Bestätigung einer Verurteilung trotz korrigierter Sachverhaltsfeststellung

Manchmal werden Urteile aus mir nicht bekannten Gründen erst Monate nach dem Urteilsdatum veröffentlicht. Ein solches Beispiel ist BGer 6B_174/2013 vom 20.06.2013, mit dem die Verurteilung einer Assistenzärztin wegen fahrlässiger Tötung bestätigt wird. Das Verfahren wurde im Strafbefehlsverfahren geführt (!) und nach Einsprache überwiesen. Als Anklage diente somit der Strafbefehl (Art. 356 Abs. 1 StPO). Darin wurde der Ärztin vorgeworfen, sie habe

als verantwortliche Assistenzärztin bei der Kontrolle der für (die Patientin) bestimmten Blutkonserven diese – entgegen der Handlungsanweisung (des Spitals) vom 28.12.2005 und den gängigen Standards – nicht mit der Blutgruppe bzw. der Blutgruppenkarte (der Patientin) verglichen und die Blutkonserven transfundiert, wodurch sie (der Patientin) Blut einer inkompatiblen Blutgruppe verabreichte, weshalb diese starb.

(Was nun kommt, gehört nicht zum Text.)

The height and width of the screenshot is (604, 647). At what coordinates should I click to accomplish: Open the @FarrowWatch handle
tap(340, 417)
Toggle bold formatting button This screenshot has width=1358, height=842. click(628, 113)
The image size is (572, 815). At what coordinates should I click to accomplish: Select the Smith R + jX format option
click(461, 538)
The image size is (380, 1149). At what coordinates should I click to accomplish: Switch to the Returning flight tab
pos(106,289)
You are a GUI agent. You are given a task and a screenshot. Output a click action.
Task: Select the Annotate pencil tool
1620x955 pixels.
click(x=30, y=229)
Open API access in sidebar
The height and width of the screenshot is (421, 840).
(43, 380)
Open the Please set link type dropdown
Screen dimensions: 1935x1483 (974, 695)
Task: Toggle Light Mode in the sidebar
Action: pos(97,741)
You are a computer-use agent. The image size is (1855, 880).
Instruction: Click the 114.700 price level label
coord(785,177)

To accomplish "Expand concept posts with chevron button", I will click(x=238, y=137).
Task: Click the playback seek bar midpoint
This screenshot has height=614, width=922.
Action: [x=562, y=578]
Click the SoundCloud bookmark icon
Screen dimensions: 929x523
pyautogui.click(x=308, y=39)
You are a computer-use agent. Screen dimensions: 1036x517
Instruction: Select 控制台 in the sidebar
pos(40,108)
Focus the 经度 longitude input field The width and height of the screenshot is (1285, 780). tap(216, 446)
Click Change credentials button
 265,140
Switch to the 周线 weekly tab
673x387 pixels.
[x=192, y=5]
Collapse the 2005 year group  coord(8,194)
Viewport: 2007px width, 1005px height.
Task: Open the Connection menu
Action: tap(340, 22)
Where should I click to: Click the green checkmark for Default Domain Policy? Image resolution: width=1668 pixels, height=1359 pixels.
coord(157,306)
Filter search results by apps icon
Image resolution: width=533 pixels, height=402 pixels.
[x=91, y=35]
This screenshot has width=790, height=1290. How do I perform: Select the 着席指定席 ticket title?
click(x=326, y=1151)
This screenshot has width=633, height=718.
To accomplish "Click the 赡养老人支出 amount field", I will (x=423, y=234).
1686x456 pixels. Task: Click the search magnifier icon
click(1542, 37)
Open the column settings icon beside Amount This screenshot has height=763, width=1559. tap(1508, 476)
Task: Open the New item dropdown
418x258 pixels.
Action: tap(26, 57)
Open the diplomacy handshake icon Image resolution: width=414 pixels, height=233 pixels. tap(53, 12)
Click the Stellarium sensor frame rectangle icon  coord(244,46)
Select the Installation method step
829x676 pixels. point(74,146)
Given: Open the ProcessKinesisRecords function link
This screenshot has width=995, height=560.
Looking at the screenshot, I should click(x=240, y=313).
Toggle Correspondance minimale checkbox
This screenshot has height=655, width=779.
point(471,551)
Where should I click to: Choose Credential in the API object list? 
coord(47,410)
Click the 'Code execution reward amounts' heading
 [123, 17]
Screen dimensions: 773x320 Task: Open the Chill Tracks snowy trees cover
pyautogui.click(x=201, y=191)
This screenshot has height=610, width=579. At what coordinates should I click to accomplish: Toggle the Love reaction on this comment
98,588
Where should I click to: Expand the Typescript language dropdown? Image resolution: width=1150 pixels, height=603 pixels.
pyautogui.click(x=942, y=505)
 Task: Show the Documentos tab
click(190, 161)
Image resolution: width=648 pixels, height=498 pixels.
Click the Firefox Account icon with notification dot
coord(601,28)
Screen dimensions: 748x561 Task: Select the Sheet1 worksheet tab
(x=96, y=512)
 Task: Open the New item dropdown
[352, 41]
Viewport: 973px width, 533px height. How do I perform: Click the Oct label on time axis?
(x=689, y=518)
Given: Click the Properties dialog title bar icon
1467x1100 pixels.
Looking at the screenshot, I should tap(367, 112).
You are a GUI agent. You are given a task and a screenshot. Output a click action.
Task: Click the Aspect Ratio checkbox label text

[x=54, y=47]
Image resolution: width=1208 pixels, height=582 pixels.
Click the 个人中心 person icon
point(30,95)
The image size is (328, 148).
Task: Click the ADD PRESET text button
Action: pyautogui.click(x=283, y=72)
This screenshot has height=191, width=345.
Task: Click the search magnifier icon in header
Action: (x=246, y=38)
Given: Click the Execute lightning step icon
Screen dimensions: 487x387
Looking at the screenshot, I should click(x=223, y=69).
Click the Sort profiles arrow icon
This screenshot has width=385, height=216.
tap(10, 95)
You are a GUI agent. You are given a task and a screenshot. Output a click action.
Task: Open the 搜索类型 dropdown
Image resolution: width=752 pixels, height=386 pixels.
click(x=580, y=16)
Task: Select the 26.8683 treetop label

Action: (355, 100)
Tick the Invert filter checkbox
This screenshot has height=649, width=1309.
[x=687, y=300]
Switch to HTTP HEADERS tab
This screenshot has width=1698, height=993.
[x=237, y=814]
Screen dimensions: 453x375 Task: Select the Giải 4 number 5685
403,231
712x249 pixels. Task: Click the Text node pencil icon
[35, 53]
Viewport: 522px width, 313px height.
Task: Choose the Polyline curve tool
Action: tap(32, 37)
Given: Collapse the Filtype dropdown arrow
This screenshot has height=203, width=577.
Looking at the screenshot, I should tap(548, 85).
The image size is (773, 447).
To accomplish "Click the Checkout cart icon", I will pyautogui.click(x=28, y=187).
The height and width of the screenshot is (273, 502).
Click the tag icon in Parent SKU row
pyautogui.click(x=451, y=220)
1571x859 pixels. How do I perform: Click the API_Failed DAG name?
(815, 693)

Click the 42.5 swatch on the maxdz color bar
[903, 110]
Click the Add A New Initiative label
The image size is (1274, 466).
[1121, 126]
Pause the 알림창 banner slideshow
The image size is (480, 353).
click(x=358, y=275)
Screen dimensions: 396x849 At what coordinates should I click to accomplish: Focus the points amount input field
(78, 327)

Diese Umschreibung reicht dem Bundesgericht:

Die Beschwerdeführerin wird unmissverständlich als verantwortliche Assistenzärztin für die Kontrolle der Blutprodukte und die Bluttransfusion bezeichnet. Es wird ihr vorgeworfen, sie habe die Blutkonserven “nicht mit der Blutgruppe bzw. der Blutgruppenkarte der Patientin verglichen”. Dabei wird auf die Handlungsanweisung Bezug genommen, welche die Kontrolle präzisiert. Weiter ergibt sich aus dem Strafbefehl der nach Auffassung der Staatsanwaltschaft erfüllte Straftatbestand unter Angabe der anwendbaren Gesetzesbestimmungen. Die Anklageschrift erfüllt die Mindestanforderungen gemäss Art. 325 StPO (E. 1.3).

So weit so gut. In der Folge – im Rahmen einer Sachverhaltsrüge der Beschwerdeführerin – begründet  das Bundesgericht die Verurteilung dann aber – entgegen der Vorinstanz – wie folgt:

Zusammengefasst fehlt der Nachweis, dass die Beschwerdeführerin die Weisung oder die Handlungsanweisung kannte. Weiter muss in dubio pro reo angenommen werden, dass die Kontrolle im massgeblichen Zeitraum so vorgenommen wurde, wie das die Beschwerdeführerin schilderte. Indessen hätte die Beschwerdeführerin nach der Ansicht des Gutachtens und des Leitenden Arztes der Anästhesie in ihrer Funktion wissen oder in Erfahrung bringen müssen, dass die Blutgruppenkarte für die Kontrolle zwingend war (E. 2.4).

Das führte nun aber trotz mehrfacher Missachtung von “in dubio pro reo” nicht etwa zur Gutheissung der Beschwerde:

Die Sachverhaltsfeststellung ist im entscheidrelevanten Ergebnis, der Zuständigkeit der Beschwerdeführerin für die Letztkontrolle im Operationssaal, nicht unhaltbar, weshalb eine Aufhebung des Urteils nicht in Betracht kommt (E. 2.4).
Wie das noch mit der Anklage vereinbar ist, ist nicht leicht zu erkennen. Leicht zu erkennen ist nur, dass ein kluger Staatsanwalt die Anklage im Hinblick auf den konkreten Handlungs- bzw. Unterlassungsvorwurf möglichst vage hält. Im vorliegenden Fall hätte wohl auch gereicht, der Ärztin einfach nur vorzuwerfen, sie sei für den Tod der Patientin verantwortlich. Was mir hier im Übrigen nicht klar ist: wurde sie für ein Tun oder für ein Unterlassen verurteilt?